_Extract:_
=== Begin Enclosure ===

The quilt top center is done, and now you’re looking for something interesting to do with the borders. You’ve made a dozen quilts and the borders have been strips of fabric – sometimes wide, sometimes narrow, occasionally with cornerstones – but mostly just plain borders.
Now, it’s time to start looking beyond strips.
Several quilting resources talk about making more of the same blocks except using a different color scheme. As many times as I had read it, I have used it only once – when Stephanie and I made a quilt together.
One year we escaped on a quilting retreat way up north to Orange County (about 1 1/2 hours from our home in San Diego!).Anyway, we ended up taking the same workshop from Lynn Kough. The plan was to take a slightly irregular shape (in this case a small square), and add more irregular pieces around the outside to create a larger block.As you can see, this is a very brightly-colored quilt, made with some pretty unusual fabrics. When we shopped for the fabric, I was determined to make something “really unusual.”
With the borders separated from the center, you can see the color difference between the blocks in the center and the blocks on the outside.
As we were planning the quilt, one of Lynn’s suggestions was to create a border using the same block design, but with a different color scheme. “How many times have I heard that suggestion,” I asked myself.It was Stephanie who decided that was a great idea, and proceeded to complete the design and make sure we had the right number of blocks in the right colors.In the picture to the right, you can see the border blocks separated from the center blocks. (The black strips show the separations.)The center blocks have a red and orange color scheme – warm colors – while the “border” blocks use a blue and green color scheme – cool colors.
The center blocks use just the reverse color scheme as the border blocks.
Another equally interesting approach is to simply reverse the color placement in your border blocks. This is more obvious when you use only two colors. In the example below, this Crow’s Nest quilt uses only orange and black.The blocks in the center use black as the background while the blocks around the outside use orange as the background.

=== End Enclosure ===

_What the task requires:_ Please transcribe the article on quilt borders, beginning at the words that contain "As we were planning" and stopping after "scheme – cool colors.". These entries have no connection to the article on quilt borders.

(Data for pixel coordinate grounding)
=== Begin Enclosure ===

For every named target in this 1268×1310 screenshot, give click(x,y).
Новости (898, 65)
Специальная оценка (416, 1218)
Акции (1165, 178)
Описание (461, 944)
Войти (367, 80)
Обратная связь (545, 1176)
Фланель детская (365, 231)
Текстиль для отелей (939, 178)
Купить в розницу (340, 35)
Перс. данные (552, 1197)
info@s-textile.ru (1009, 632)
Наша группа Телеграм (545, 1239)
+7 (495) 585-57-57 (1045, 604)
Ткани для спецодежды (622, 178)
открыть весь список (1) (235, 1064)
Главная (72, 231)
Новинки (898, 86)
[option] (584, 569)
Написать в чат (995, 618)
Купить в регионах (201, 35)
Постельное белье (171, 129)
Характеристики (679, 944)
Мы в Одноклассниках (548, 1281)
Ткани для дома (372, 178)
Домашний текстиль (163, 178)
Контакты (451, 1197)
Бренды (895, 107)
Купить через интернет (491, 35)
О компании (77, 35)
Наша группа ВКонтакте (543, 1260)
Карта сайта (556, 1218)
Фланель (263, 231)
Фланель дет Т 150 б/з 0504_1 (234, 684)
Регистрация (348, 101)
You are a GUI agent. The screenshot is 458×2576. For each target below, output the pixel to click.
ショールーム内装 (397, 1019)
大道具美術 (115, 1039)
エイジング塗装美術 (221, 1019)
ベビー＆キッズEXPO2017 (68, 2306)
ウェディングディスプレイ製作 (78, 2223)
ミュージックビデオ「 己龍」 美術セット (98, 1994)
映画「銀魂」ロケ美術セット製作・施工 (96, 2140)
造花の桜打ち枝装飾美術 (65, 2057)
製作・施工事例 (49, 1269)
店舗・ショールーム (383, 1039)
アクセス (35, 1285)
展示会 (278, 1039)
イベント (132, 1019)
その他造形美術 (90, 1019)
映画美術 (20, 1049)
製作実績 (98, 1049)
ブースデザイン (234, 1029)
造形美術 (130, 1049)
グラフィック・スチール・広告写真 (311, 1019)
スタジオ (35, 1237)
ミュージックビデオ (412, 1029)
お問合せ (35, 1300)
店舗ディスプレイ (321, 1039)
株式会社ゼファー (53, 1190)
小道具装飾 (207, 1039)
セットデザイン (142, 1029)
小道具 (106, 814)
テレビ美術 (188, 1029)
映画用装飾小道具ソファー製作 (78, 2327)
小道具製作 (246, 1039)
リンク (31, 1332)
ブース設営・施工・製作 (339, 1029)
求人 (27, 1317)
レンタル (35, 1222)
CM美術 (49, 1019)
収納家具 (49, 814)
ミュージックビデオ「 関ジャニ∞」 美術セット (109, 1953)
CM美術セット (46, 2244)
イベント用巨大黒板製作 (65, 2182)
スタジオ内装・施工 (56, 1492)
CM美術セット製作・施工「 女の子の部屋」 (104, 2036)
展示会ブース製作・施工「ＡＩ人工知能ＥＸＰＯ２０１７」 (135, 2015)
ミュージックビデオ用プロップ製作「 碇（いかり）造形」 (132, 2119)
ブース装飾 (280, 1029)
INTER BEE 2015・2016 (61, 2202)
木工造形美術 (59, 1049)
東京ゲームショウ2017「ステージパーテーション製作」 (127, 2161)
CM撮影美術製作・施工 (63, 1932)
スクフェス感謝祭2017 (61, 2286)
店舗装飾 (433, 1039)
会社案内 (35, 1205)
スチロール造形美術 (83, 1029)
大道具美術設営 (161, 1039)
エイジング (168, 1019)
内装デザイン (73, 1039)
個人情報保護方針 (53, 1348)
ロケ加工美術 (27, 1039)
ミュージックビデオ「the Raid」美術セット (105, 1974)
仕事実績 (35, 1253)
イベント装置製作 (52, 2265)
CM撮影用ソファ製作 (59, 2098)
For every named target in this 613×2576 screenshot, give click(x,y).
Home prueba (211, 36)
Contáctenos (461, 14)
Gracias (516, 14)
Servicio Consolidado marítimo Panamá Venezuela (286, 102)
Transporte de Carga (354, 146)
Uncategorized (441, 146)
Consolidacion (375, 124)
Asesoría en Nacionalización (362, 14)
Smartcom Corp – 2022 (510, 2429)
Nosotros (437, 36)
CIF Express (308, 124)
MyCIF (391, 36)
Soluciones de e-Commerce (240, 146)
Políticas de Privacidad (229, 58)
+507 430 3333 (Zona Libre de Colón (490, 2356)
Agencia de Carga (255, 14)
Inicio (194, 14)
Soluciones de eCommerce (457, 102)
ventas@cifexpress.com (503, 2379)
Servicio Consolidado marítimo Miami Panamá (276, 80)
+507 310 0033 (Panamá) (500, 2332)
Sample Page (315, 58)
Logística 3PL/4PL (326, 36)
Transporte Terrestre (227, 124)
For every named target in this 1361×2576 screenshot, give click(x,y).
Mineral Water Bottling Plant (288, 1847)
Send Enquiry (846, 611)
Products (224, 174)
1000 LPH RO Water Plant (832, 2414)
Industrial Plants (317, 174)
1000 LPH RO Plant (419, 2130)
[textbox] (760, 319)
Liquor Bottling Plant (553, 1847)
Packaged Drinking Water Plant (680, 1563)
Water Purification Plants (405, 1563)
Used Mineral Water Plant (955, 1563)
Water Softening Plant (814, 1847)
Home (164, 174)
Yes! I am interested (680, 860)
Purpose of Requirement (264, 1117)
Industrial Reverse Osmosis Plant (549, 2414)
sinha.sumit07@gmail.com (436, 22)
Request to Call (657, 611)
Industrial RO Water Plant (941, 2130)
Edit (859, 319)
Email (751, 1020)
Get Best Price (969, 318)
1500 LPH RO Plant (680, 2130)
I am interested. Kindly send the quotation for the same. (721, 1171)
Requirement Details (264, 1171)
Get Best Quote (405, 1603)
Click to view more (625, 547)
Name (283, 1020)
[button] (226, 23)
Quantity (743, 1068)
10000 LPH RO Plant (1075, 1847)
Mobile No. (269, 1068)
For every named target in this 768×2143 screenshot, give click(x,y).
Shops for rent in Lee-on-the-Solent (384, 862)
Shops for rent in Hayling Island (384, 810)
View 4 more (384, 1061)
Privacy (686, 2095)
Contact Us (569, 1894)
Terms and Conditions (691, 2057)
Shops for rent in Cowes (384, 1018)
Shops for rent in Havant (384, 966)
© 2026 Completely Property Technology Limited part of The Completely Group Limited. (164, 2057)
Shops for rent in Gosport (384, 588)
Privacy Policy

=== End Enclosure ===

_Result for this exercise:_
As we were planning the quilt, one of Lynn’s suggestions was to create a border using the same block design, but with a different color scheme. “How many times have I heard that suggestion,” I asked myself.It was Stephanie who decided that was a great idea, and proceeded to complete the design and make sure we had the right number of blocks in the right colors.In the picture to the right, you can see the border blocks separated from the center blocks. (The black strips show the separations.)The center blocks have a red and orange color scheme – warm colors – while the “border” blocks use a blue and green color scheme – cool colors.